◆ **YOUR INSTRUCTIONS**
From the data below, pull out each line that contains the word "description".
===== RECORDS FOR THE EXERCISE =====
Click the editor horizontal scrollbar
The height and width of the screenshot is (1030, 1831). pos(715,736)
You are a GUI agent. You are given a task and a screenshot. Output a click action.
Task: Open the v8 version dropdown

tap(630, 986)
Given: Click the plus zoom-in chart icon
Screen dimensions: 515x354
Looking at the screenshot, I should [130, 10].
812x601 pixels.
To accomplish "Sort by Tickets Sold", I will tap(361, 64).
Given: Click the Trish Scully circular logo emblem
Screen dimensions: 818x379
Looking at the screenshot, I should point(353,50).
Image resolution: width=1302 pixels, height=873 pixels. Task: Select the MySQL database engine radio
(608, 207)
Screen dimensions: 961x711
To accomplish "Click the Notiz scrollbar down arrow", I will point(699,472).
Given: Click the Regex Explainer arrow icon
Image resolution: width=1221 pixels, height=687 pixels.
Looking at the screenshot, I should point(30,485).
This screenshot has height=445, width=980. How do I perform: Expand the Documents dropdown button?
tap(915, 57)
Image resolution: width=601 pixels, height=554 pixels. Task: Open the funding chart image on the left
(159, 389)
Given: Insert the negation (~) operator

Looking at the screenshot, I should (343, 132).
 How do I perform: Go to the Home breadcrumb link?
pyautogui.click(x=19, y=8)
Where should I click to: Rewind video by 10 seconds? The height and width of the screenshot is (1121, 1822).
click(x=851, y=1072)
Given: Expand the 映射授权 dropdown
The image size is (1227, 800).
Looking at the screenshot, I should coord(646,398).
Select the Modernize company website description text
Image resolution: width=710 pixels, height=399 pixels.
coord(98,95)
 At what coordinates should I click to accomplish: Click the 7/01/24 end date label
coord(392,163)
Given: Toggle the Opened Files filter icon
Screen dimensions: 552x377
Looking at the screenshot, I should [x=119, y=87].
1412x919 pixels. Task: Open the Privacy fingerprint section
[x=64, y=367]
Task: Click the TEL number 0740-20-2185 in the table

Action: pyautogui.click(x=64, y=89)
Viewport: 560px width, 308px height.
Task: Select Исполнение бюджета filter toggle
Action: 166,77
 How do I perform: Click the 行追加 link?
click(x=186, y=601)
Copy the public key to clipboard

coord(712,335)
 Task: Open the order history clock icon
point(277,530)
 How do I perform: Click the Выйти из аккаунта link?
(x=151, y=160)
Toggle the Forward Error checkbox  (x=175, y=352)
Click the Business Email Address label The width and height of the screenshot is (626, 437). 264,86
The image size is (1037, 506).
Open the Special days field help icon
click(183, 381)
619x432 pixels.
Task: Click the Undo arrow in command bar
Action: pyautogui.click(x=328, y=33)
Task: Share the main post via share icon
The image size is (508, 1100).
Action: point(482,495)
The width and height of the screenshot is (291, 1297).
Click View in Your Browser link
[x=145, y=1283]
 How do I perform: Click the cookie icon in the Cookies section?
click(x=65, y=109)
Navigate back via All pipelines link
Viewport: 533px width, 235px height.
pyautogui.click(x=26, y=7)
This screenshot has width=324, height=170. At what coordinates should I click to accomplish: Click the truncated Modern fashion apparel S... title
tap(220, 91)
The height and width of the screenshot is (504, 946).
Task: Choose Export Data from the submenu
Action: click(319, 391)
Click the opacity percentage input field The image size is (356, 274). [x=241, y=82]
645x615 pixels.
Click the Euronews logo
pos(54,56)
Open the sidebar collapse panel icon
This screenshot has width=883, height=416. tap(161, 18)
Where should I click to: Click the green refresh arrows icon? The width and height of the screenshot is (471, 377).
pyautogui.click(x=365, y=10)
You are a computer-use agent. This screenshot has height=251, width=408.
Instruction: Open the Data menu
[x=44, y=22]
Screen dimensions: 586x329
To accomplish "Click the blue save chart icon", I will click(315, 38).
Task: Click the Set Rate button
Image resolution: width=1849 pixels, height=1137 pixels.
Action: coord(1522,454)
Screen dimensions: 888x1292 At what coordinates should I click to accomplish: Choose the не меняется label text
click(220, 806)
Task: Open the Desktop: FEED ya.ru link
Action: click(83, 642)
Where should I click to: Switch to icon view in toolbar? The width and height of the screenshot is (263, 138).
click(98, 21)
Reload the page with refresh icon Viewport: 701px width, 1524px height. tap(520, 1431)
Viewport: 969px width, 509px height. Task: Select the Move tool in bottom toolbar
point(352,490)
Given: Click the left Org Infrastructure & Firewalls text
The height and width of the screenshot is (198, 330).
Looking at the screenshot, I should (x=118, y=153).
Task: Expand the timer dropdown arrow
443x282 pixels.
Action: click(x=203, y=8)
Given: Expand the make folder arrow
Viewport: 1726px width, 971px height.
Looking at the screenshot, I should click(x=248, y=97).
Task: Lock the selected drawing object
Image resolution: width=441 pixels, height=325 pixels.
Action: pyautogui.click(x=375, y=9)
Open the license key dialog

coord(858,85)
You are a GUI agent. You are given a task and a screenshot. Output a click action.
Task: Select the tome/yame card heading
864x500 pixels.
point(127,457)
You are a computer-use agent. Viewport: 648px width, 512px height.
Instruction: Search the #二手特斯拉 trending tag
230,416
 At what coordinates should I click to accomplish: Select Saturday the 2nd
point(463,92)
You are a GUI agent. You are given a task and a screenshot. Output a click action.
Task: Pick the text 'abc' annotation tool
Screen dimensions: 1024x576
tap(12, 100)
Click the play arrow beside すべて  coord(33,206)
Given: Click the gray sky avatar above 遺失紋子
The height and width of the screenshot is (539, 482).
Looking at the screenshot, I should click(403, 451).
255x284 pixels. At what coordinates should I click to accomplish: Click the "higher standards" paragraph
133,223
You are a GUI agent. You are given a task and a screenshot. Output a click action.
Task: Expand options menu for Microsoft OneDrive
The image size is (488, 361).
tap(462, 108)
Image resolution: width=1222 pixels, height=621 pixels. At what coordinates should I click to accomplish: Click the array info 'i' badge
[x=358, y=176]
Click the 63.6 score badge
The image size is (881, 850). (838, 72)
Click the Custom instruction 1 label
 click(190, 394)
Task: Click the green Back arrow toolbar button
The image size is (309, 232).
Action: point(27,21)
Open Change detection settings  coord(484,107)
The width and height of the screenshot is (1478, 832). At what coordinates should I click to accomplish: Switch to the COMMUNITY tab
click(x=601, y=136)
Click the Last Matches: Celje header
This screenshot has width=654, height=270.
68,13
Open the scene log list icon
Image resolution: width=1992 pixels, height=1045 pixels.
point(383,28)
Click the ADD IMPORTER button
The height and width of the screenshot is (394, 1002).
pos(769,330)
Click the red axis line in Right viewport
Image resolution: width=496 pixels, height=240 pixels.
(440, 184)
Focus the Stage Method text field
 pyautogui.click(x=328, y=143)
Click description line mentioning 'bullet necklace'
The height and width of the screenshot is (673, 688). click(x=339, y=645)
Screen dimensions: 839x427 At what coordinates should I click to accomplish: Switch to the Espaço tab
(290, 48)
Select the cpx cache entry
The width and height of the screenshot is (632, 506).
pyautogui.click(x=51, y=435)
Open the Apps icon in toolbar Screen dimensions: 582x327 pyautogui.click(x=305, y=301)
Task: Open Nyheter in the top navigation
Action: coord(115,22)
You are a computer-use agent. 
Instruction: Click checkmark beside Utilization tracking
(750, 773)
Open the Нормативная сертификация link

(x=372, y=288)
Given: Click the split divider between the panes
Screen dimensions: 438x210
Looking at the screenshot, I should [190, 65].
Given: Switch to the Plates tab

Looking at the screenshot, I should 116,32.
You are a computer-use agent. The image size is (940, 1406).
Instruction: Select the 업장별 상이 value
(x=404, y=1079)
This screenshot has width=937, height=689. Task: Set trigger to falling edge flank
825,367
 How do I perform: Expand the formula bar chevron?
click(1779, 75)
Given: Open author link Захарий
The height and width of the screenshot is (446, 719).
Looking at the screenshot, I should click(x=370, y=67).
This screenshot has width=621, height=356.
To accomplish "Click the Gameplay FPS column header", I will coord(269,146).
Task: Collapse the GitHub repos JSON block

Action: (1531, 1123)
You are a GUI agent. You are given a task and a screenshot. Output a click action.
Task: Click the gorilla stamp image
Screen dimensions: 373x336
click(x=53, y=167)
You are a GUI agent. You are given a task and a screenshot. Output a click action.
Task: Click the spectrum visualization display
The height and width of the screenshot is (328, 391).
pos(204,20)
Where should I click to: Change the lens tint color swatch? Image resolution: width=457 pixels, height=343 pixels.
=====
◆ **WORKED ANSWER**
Select the Modernize company website description text
Click description line mentioning 'bullet necklace'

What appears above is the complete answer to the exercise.